After playing “Ways to Lose 8-10: Coors Field Edition,” the Mets return home to face a hot Dodgers team. You have probably heard about the resurgence of Matt Kemp, the incredible rise of Max Muncy and how those two unlikely heroes have helped turn around the Dodgers’ season. But what if I told you that those two players are not part of the top three most valuable players for this second place NL West squad? In fact, they sit as the fifth and sixth most valuable Dodger players according to WARP. Highlighted below, then, is an underrated Dodger trio that has arguably (at least by WARP) been more valuable to the team than Kemp and Muncy.
Wood’s Worth: Since joining the Dodgers at the trade deadline in 2015, Alex Wood has been incredibly valuable when on the mound. The “when on the mound” part has been a little tricky, as he threw just over 200 innings combined between 2016 and 2017, but his WARP/200 innings pitched since the 2015 trade is 5.31. For a comparison, Jacob deGrom’s WARP/200 innings since 2015 is 5.82. As valuable as deGrom has been to the Mets, when healthy, Wood has been almost as valuable to the Dodgers on a rate basis. Los Angeles has received the healthy version of Wood so far this season (knock on wood for Wood’s sake), to the tune of 2.0 WARP, the second most among Dodgers’ starters. Wood will line up against Zack Wheeler in game one Friday.
Grandal’s Glove: Yasmani Grandal does not get the love from other versions of WAR that Baseball Prospectus’ WARP gives him (2.2 WARP), largely in part because WARP credits him for his excellent framing skills. Some writers have wondered whether umpires consciously counteract the work of catchers known to be good framers, thus making it hard for those catchers to remain atop the leaderboards on a consistent year-to-year basis. That problem does not seem to be the case for Grandal, as he has been in the top five in framing runs each of the last three years, something no other catcher has done. In 2018, he is once again near the top of the leaderboards at fourth with 5.9 framing runs. (The best Mets framer has been Travis d’Arnaud with 1.1 framing runs.) His glove work is not all he has to offer, though, as he has posted a .278 TAv this season, which is still better than all Mets catchers (Devin Mesoraco is best with a .274 TAv).
Stealthy Stripling: And the best Dodger in 2018 is… Ross Stripling. The incredible thing about Stripling’s turnaround from backend starter/long reliever to the front of the Dodgers’ rotation is there is not one area he has improved in that really stands out. Most recent breakouts seem to be centered on changing pitch mixes or adding velocity, but Stripling has not really done either of those things. He has thrown his changeup a little more and got a few more swings and misses on his curveball, but his velocity is actually a little down from last year (93.2 mph to 92.4 mph). What he has done, though, is improve on his already below average walk rates (6.3% in 2017 to 3.8% in 2018). He has also found a way to strand runners at a high clip (89%), and while that may not be sustainable, his ERA estimators back up his 1.99 ERA (2.44 FIP, 2.04 DRA). So while Stripling has not made major changes in repertoire or velocity, his improvements appear legitimate. Fortunately, the Mets will not have to face Stripling in the series, but we would be remiss not to mention the Dodgers’ top player by WARP in the stats preview.

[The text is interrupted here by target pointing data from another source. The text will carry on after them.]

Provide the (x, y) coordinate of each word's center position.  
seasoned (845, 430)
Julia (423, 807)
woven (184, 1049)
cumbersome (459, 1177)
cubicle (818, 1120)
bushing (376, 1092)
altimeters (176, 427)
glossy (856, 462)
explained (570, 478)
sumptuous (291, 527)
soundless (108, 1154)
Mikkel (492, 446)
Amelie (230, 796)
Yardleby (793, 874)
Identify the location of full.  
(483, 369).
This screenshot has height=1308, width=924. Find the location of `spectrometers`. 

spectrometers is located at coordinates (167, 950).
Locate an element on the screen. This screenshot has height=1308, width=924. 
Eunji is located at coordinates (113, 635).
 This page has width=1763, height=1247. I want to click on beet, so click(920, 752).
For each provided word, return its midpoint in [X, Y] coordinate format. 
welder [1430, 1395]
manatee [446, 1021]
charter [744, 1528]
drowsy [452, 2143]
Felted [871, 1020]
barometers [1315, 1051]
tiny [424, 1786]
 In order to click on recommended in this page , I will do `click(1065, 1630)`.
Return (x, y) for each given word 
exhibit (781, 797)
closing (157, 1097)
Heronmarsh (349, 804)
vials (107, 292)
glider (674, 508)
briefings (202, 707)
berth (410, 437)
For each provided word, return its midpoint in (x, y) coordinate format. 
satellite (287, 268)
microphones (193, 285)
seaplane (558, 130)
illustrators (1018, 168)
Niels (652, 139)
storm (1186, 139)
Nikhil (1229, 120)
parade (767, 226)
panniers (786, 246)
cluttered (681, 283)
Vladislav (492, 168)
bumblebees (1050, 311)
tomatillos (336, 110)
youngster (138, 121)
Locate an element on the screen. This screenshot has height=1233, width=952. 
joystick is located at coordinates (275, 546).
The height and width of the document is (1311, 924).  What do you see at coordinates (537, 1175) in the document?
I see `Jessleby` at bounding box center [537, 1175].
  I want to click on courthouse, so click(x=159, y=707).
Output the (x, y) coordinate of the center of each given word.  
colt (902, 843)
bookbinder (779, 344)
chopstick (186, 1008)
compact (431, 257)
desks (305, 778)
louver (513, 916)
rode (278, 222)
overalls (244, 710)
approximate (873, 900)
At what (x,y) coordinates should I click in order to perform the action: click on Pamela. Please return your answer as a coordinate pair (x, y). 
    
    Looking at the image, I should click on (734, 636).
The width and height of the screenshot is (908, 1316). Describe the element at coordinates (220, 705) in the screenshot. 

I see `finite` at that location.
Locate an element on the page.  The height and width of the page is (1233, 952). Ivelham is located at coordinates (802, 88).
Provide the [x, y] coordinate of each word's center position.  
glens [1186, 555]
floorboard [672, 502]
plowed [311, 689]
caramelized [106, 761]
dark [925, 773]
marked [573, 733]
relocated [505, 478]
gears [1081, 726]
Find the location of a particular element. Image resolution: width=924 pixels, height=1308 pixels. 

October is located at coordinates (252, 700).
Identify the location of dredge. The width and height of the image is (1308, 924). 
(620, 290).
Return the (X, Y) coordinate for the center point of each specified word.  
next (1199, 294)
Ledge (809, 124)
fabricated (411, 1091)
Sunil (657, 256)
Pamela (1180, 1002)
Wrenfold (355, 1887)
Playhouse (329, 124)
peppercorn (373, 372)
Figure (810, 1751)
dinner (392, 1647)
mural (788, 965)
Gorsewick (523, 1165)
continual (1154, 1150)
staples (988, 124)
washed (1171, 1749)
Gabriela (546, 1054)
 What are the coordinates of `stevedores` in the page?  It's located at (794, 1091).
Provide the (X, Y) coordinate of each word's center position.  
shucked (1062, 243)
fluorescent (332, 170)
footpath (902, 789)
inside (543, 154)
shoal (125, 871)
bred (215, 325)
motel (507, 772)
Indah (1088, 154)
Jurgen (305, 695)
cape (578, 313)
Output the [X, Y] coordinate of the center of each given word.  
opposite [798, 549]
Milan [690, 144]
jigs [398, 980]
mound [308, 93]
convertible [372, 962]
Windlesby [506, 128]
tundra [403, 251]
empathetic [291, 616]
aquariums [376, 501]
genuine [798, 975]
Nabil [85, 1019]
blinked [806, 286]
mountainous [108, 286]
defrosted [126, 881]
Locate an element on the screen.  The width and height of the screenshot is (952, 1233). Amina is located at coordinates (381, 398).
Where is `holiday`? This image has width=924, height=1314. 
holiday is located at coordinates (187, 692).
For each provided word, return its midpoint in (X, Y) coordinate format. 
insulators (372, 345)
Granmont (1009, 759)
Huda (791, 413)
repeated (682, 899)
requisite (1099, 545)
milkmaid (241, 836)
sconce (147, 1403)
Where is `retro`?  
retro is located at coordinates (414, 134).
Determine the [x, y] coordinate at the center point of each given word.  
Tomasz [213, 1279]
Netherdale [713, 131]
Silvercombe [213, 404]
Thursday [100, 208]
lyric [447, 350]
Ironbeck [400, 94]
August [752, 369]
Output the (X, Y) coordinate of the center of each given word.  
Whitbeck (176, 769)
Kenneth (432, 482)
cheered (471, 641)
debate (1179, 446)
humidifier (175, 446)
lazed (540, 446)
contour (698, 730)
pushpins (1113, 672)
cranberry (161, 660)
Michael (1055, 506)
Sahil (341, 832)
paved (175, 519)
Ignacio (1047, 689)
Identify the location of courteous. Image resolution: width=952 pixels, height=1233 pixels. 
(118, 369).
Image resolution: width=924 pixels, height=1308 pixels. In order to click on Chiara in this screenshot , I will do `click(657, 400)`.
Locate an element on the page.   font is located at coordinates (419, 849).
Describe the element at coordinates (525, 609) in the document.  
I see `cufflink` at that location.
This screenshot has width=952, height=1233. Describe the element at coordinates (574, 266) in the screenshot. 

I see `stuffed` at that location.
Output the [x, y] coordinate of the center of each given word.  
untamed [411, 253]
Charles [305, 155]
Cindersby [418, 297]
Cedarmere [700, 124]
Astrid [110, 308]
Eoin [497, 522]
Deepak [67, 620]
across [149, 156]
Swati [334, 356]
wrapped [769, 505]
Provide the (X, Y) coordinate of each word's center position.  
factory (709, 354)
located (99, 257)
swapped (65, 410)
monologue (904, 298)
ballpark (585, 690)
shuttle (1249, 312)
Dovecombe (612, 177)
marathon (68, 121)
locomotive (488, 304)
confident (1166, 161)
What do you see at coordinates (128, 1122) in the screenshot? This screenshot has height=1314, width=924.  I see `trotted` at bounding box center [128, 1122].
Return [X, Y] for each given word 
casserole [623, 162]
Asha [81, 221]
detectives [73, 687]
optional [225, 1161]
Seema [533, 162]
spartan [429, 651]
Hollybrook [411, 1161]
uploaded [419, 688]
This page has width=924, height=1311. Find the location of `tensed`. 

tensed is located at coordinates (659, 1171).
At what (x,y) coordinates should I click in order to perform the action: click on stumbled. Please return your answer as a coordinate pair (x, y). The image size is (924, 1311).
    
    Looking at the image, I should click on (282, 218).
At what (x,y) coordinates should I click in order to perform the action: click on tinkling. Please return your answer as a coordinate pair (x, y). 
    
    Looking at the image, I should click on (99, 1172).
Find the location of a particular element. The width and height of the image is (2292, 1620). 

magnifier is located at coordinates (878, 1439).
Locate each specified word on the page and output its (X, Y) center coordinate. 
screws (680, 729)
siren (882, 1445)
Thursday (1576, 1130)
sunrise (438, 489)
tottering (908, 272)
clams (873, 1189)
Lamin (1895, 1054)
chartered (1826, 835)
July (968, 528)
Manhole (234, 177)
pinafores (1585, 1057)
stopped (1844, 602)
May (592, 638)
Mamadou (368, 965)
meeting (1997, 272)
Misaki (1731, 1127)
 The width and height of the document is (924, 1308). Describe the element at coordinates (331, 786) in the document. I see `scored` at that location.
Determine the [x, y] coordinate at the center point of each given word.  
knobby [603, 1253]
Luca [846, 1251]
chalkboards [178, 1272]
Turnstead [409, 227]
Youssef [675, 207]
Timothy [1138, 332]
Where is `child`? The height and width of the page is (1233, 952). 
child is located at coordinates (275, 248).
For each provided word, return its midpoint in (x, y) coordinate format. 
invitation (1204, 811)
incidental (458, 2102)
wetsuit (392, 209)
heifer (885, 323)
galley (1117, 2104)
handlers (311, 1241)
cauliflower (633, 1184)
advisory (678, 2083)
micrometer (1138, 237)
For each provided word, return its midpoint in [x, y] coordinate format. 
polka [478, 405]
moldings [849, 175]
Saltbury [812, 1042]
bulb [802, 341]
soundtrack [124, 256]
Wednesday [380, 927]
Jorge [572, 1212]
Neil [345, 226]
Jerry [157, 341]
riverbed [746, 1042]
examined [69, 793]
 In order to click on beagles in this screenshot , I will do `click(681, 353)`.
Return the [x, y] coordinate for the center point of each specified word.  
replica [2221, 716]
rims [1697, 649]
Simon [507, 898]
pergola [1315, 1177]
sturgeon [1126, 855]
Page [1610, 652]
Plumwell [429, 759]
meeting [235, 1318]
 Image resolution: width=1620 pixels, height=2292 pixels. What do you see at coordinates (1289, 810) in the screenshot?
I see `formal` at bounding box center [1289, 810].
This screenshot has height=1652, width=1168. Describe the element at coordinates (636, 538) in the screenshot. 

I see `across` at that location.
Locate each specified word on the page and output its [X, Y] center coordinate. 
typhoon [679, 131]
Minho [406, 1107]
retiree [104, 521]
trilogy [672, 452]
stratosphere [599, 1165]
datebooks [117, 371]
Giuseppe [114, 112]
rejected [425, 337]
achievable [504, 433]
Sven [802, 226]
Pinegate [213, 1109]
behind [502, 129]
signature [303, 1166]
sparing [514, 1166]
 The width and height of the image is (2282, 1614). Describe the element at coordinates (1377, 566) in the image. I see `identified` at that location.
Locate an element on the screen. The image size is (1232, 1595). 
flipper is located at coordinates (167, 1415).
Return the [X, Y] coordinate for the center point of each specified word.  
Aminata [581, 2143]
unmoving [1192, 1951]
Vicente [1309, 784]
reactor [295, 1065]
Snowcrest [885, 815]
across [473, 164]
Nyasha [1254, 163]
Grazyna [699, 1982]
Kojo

The Good: Matt Kemp, Joc Pederson and Max Muncy are slugging .701, .644, and .628, on fastballs. No other team has three players slugging above .625 on fastballs (with at least 50 at bats ending in fastballs). Brandon Nimmo is the only Met above that threshold at .672.
The Bad: Four of the Dodgers’ top pitchers by WARP are on the DL (Walker Buehler, Hyun Jin Ryu, Clayton Kershaw and Pedro Baez).
The Ugly: Cody Bellinger’s contact rate on pitches out of the zone has increased by 10% compared to 2017, while his contact rate on pitches in the zone has fallen by 5%.
Brandon Nimmo’s recent surge has him at 3.5 WARP, best on the team. He has been more valuable than any other two position players combined. Outside of a Cabrera/Frazier/Cespedes combo, he has been more valuable than any three other position players combined.